Como cada año, el 7 de abril celebramos el Día Mundial de la Salud, fecha que conmemora la fundación en 1948 de la Organización Mundial de la Salud (OMS). Entre sus principios esenciales se recogen el goce del grado máximo de salud como un derecho fundamental de cualquier persona, sin distinciones de ninguna clase, o la salud de todos los pueblos como condición fundamental para lograr la paz y la seguridad, dependiente de la cooperación entre las personas y los Estados. Estos principios afrontan ahora el más profundo reto de las últimas décadas debido a la pandemia originada por el Covid-19 que, a la hora de escribir estas líneas, afecta ya en mayor o menor medida a los cinco continentes.

Hoy todos los esfuerzos y las energías de la comunidad internacional, y no solo de los sanitarios, deben dirigirse al combate de la pandemia. Las cifras registradas son de más de un millón de afectados con cerca de 70.000 muertos, pero este número se quedará obsoleto en cuestión de horas. En todo caso constituyen una clara infraestimación de la realidad porque no se hacen los test diagnósticos en todos los afectados, de manera que, en países como España, en realidad habría de 5 a 10 veces más casos que los diagnosticados y declarados. Por otro lado, en muchas zonas sin infraestructura sanitaria o con gobiernos que ocultan la realidad —que aparentemente son algunos países muy relevantes—, las cifras oficiales resultan ilusorias. Todo hace pensar que son ya varios millones las personas infectadas y que van a ser muchos más en las próximas semanas.

Se trata del mayor desafío sanitario global que ha vivido el mundo en el último siglo desde la pandemia de gripe de 1918, la mal llamada «gripe española», surgida en realidad en un destacamento militar de Kansas y traída a Europa por los soldados americanos durante la Primera Guerra Mundial. Cerca del 80% de la humanidad se contagió entonces y los fallecidos se estimaron entre 20 y 50 millones de almas, sin distinción de edades, afectó tanto a niños y jóvenes como a ancianos. Fue un suceso sin duda mucho peor que la situación actual, condicionado por la ausencia de nada parecido a las infraestructuras médicas y de todo tipo de las que disponemos hoy.

Un día así y una situación como la actual sirven para resaltar sobre todo dos cosas que han quedado perfectamente patentes: por una parte, la absoluta necesidad de cualquier Estado de disponer de un sistema sanitario que cubra a toda la población y pueda hacer frente a un desafío como este. Por otra parte, la necesidad de un organismo como la OMS que coordine, lidere, proporcione protocolos y marque las pautas a seguir. Ningún país por sí solo puede salir airoso de esta pandemia porque, en un mundo tan globalizado como el actual, la posibilidad de reinfectar las zonas virtualmente libres del virus mediante las personas que se irán desplazando es una realidad insoslayable. Así lo estamos viendo ahora con los ciudadanos chinos que vuelven a su país desde Europa.

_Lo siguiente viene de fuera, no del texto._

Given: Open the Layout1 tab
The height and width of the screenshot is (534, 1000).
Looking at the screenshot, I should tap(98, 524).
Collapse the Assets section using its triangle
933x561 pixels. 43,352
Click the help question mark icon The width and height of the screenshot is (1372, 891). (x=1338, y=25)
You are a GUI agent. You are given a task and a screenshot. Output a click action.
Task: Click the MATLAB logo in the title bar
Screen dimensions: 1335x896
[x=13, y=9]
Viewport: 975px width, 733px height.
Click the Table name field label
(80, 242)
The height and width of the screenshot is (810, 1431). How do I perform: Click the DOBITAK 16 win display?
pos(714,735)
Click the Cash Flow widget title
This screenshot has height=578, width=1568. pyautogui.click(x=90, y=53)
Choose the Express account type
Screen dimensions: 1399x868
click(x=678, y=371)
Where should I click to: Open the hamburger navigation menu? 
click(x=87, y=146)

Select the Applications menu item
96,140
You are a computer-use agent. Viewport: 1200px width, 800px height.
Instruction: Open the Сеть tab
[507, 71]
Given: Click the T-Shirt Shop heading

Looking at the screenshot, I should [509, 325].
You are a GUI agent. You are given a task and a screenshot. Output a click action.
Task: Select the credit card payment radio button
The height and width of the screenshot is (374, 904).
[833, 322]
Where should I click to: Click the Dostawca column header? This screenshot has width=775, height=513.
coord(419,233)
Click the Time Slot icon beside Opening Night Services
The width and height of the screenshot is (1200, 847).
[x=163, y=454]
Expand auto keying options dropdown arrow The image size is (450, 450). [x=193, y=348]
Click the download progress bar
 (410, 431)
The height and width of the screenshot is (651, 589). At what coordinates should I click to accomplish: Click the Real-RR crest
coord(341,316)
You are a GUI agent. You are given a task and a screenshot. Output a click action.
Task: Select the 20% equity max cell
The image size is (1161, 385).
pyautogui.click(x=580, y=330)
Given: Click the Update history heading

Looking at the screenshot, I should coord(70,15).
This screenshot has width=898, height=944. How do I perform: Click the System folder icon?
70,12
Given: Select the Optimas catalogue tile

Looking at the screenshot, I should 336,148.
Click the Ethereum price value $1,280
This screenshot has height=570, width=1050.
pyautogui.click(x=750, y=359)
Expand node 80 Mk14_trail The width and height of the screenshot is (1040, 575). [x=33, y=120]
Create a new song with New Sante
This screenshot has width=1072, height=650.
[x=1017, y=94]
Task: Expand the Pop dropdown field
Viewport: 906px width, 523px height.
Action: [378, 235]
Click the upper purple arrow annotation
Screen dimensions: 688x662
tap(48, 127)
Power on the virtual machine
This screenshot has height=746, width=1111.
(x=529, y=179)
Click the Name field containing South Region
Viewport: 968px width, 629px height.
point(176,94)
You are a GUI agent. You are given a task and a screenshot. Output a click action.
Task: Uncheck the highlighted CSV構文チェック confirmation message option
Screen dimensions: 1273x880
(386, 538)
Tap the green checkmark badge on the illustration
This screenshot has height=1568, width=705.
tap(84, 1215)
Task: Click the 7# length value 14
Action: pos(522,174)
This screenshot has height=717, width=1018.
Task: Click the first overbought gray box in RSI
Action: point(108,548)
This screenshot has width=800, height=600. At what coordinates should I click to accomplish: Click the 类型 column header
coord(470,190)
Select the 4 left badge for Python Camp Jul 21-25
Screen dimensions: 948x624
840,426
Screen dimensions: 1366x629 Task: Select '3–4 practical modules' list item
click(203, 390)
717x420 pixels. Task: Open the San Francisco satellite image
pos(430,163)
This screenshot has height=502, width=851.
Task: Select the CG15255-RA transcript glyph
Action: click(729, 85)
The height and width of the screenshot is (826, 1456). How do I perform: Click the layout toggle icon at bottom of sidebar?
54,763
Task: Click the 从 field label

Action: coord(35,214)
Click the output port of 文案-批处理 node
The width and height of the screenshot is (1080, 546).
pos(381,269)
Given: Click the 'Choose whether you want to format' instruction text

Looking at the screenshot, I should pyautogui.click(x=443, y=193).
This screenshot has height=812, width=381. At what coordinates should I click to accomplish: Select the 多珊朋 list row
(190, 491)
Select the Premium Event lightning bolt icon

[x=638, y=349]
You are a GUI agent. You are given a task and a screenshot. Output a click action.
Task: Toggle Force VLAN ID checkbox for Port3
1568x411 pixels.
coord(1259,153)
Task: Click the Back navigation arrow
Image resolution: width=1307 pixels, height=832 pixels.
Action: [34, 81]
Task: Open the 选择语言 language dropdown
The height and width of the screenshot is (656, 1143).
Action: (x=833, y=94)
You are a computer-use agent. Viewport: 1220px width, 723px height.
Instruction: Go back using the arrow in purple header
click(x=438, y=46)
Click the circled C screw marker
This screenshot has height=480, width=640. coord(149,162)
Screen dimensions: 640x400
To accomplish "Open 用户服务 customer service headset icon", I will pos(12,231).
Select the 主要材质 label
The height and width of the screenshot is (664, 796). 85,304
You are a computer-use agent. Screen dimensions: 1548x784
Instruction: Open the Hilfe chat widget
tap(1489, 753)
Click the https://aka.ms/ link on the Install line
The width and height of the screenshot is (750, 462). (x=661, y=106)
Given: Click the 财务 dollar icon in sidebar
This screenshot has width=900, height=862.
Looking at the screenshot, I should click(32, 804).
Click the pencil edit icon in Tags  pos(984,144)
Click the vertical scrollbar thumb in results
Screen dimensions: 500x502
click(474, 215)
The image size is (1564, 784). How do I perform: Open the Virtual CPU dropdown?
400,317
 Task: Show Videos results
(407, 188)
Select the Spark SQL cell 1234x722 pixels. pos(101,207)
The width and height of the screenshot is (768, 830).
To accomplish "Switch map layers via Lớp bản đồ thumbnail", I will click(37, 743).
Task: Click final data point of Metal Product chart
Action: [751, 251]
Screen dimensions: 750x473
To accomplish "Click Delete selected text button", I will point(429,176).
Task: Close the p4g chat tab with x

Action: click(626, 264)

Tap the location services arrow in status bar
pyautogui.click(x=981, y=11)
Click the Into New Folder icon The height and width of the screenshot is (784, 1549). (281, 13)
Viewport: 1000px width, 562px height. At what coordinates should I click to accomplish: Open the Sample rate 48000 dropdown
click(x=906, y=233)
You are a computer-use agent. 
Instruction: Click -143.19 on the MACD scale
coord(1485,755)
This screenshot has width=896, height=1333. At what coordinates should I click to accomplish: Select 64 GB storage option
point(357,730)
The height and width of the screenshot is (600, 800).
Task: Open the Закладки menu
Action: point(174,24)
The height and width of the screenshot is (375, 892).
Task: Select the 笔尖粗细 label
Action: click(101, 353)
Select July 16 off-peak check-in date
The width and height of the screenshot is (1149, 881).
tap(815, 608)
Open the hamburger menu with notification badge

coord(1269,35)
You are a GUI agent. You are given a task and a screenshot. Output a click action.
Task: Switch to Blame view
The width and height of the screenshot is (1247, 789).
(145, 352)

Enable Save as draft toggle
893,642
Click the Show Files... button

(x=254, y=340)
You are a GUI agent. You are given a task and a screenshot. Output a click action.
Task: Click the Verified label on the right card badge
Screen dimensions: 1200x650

Por ello es muy preocupante —e incompatible con los principios fundamentales de la OMS— la actitud negacionista de algunos líderes políticos como los de Brasil, México o el propio presidente Trump, al menos durante los momentos iniciales de la pandemia, al obstaculizar la adopción urgente de medidas de aislamiento que se han mostrado eficaces en Asia y que parecen las únicas posibles en ausencia de una vacuna que tardará en llegar. Lo que hoy estamos viendo en Italia o España, y con una creciente y terrible intensidad en Estados Unidos, puede trasladarse en poco tiempo a zonas muy pobladas del mundo, con una cobertura sanitaria muy precaria o inexistente, anticipando una tragedia que hoy apenas se imagina.

En estos días estamos en solucionar las más acuciantes emergencias sanitarias, pero cuando esto amaine, se hará patente una nueva tormenta de consecuencias impredecibles: la crisis económica que indefectiblemente será global y que se llevará por delante millones de empleos. Implicará una merma considerable del estado de bienestar del que disfrutamos en esta parte del mundo y una más que probable catástrofe humanitaria en otras zonas más desfavorecidas. Solo un ejercicio de solidaridad transversal, sin distinción de clases sociales ni de países podría amortiguar el impacto de este tsunami, pero los signos que se perciben hasta ahora, por ejemplo, en la Unión Europea, no animan al optimismo. Sirva el Día Mundial de la Salud como recordatorio imprescindible de los principios de cooperación, solidaridad y universalidad de la salud, garantes de la paz, la prosperidad y el bienestar de todos.